Witam:-):-):-)
Pamietacie mnie jeszcze?
Szęśliwego Nowego Roku Wam życze kochane i wielu powodów do radosci...i oczywiście posypania się wielu pięknych II u każdej, która ich co miesiąc wypatruje:-)
Nie jestem w stanie ponadrabiać zaległosci jakie mi się uzbierały przez ostatnie 3 tygodnie wiec nie wiem co nowego u kogo, ale mam nadzieje, ze czytając od teraz Was już na na bieżaco szybko się połapię.
Jeśli chodzi o mnie...moje testowanie wigilijne zakonczylo się niespaniem od polowy nocy i stchórzeniem rano... @ się nie zjawila, ale ja się bałam testować...wieczorem jednak siknełam tescik i były II....(testowałam 2 dni po spodziewanej) jedna krecha była trochę słabsza, ale wyraźna...więc możecie sobie wyobrazić moja radosć...

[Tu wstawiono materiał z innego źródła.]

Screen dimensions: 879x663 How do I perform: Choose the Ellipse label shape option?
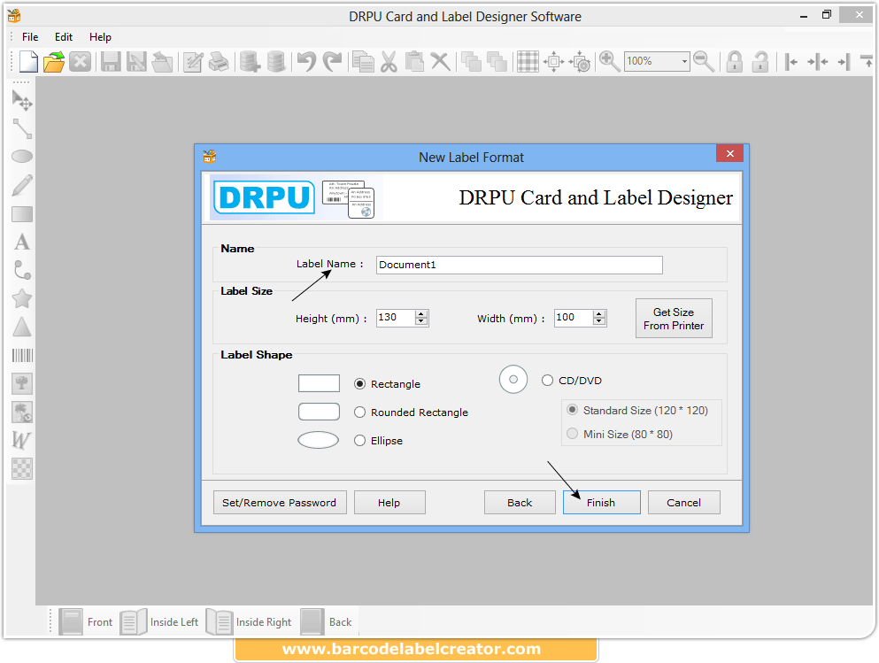(x=360, y=441)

no ale niestety w czwartek test powtorzyłam rano i....
jedna kreska, potem jeszcze jeden i jedna kreska...potem kilka dni dziwnie plamiłam i po 4 dniach dostałam najbardziej bolesny okres w zyciu....
Nie wiem do konca co się wydarzylo ale przypuszczam, ze ponownie byla ciaza chemiczna która sie straciła...
Porobilam juz wszystkie badania na hormonki itd. przed sylwestrem i we wtorek odbieram wyniki...potem do lekarza...bo teraz już naprawdę zaczęlam się martwić:-(
No a jak tam u was dziewczynki???
jak po świętach? mamy jakies nowe fasolki?
Pozdrawiam serdecznie!!!!
A i mam pytanie - widzialam jeszcze inny watek na starajace sie 2009...ale rozumiem ze my stare bywalczynie jestesmy tylko tutaj, tak??? czy na mamusie staraczki w 2009 roklu tez mam zagladac? jak wy robicie????